Investment patterns by hotel star category continue to reflect previous trends, with a clear preference for mid-range hotels, particularly 3- and 4-star properties. This semester saw an unprecedented number of single-unit transactions. However, expectations are high for a surge in hotel portfolio deals in the latter half of 2024. The emphasis on mid-range hotels aligns with ongoing market trends and suggests a stable demand for these properties. The anticipated increase in hotel portfolio transactions indicates a potential shift towards more comprehensive investment strategies, as investors seek to capitalize on the sector’s growth.

The cautious start to 2024 for France’s corporate real estate investment market highlights significant shifts in investment priorities, with notable growth in logistics and hotels contrasting with declines in office and retail sectors. The Paris hotel market, in particular, demonstrates resilience and strong performance, driven by high-value deals and international interest. As the year progresses, the anticipated rise in portfolio transactions may signal further confidence and strategic investment in the real estate sector.

Investment Volume by Quarter (2015-2024)— Source: Global Asset SolutionsInvestment Volume by Quarter (2015-2024)— Source: Global Asset Solutions
Investment Volume by Quarter (2015-2024)— Source: Global Asset Solutions

Looking forward to the Future:

The post-Olympic period in France marks a pivotal transformation for the tourism sector. The recent Games have significantly enhanced the country’s global appeal, providing a considerable boost to its international profile. Despite this positive momentum, the tourism sector faces several challenges, including managing over-tourism, adapting to economic fluctuations, and addressing environmental impacts. The Olympics have undeniably spotlighted France as a premier travel destination, but it’s crucial to balance this newfound attention with sustainable practices to avoid the pitfalls of over-tourism. The challenge now is to harness the energy from the Games while mitigating any negative effects that rapid growth might bring.
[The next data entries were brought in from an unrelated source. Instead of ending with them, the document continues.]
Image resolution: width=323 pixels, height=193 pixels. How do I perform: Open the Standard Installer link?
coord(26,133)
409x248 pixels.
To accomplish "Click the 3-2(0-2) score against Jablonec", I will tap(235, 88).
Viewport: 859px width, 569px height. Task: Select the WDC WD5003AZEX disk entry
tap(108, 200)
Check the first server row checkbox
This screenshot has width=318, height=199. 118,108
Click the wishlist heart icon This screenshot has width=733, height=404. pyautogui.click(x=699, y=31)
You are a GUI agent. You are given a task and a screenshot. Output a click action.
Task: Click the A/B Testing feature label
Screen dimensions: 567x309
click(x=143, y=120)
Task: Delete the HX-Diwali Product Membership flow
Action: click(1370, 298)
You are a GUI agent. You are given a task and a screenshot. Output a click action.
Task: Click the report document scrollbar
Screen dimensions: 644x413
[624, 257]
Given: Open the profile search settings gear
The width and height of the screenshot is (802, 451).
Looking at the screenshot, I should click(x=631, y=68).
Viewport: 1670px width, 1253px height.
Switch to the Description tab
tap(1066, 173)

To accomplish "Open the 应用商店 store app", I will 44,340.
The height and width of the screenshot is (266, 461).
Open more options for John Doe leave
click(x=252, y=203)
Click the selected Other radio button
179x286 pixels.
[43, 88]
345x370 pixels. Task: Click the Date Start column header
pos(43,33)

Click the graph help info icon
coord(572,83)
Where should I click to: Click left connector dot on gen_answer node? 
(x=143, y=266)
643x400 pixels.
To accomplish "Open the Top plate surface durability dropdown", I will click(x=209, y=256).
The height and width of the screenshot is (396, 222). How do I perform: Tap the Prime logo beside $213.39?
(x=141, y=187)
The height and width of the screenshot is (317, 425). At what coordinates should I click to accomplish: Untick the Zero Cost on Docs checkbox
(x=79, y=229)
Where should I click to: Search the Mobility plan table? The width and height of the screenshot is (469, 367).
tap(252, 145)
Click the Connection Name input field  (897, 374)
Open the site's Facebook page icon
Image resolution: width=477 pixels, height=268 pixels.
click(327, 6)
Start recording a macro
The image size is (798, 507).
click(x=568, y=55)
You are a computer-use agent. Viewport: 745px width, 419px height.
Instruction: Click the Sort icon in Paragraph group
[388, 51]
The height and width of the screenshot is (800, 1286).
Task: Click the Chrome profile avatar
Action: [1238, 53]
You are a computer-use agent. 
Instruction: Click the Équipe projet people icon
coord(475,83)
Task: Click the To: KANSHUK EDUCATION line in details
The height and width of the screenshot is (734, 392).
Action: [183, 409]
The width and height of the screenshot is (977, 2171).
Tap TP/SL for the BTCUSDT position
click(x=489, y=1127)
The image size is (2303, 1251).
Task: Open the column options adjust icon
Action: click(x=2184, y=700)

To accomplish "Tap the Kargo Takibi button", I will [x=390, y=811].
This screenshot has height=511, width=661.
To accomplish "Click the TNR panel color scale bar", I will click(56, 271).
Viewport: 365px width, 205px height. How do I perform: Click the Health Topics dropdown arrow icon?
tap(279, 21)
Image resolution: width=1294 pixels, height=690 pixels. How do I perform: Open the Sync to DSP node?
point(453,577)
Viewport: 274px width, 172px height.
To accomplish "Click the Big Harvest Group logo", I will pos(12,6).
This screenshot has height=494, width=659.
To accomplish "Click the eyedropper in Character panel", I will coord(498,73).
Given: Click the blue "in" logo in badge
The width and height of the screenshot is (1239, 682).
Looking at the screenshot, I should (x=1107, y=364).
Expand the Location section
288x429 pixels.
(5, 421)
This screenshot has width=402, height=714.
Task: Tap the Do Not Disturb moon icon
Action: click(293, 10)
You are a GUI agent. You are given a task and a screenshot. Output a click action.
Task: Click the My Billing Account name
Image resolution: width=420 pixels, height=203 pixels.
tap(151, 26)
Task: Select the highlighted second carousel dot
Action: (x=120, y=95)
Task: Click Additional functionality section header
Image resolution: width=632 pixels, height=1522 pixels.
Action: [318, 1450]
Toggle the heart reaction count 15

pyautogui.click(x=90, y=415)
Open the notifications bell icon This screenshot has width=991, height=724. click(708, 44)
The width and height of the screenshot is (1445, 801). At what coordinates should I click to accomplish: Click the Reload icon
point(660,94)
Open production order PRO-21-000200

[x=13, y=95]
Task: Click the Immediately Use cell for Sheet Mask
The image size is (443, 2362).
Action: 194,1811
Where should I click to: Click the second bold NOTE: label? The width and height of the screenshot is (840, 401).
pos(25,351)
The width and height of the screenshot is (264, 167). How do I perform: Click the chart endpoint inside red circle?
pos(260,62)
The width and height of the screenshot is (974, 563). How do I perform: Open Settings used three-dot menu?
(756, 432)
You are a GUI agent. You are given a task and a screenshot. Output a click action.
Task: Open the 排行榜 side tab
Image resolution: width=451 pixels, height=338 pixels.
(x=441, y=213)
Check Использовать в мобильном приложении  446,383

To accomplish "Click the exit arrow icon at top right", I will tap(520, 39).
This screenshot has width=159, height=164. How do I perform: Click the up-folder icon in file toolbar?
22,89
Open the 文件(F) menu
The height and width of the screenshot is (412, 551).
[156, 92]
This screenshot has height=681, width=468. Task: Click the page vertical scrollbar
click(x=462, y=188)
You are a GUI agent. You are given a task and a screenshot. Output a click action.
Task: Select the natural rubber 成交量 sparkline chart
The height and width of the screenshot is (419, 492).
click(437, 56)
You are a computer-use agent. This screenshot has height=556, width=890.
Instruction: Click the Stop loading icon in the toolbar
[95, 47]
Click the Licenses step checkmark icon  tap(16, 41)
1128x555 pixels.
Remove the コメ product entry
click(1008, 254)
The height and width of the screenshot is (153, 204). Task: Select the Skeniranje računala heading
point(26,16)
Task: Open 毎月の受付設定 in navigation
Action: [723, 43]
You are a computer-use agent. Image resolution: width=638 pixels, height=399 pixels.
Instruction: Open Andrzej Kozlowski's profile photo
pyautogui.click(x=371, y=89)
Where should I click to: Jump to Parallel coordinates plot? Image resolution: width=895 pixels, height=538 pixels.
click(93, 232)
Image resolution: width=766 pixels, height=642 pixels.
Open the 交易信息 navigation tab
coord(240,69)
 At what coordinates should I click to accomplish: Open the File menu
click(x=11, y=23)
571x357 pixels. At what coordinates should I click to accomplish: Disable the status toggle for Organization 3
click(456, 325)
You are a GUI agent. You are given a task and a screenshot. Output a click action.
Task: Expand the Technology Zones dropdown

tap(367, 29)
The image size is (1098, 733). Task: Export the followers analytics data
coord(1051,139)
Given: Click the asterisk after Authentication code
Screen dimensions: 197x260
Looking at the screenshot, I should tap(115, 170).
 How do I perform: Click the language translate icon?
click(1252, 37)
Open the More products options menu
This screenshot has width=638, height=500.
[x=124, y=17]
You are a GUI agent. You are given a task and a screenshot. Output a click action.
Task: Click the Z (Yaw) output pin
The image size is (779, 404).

To navigate these challenges, France is focusing on several key strategies: diversification, sustainability, technological innovation, and cultural enrichment. By diversifying its tourism offerings, France aims to attract a broader range of visitors and reduce dependency on any single segment. Sustainability initiatives are being prioritized to ensure that tourism growth does not come at the expense of the environment or local communities. Embracing technological advancements can enhance the visitor experience and streamline operations, making the tourism sector more resilient and adaptable. Additionally, cultural enrichment efforts can deepen the connection between visitors and France’s rich heritage, promoting more meaningful and respectful tourism.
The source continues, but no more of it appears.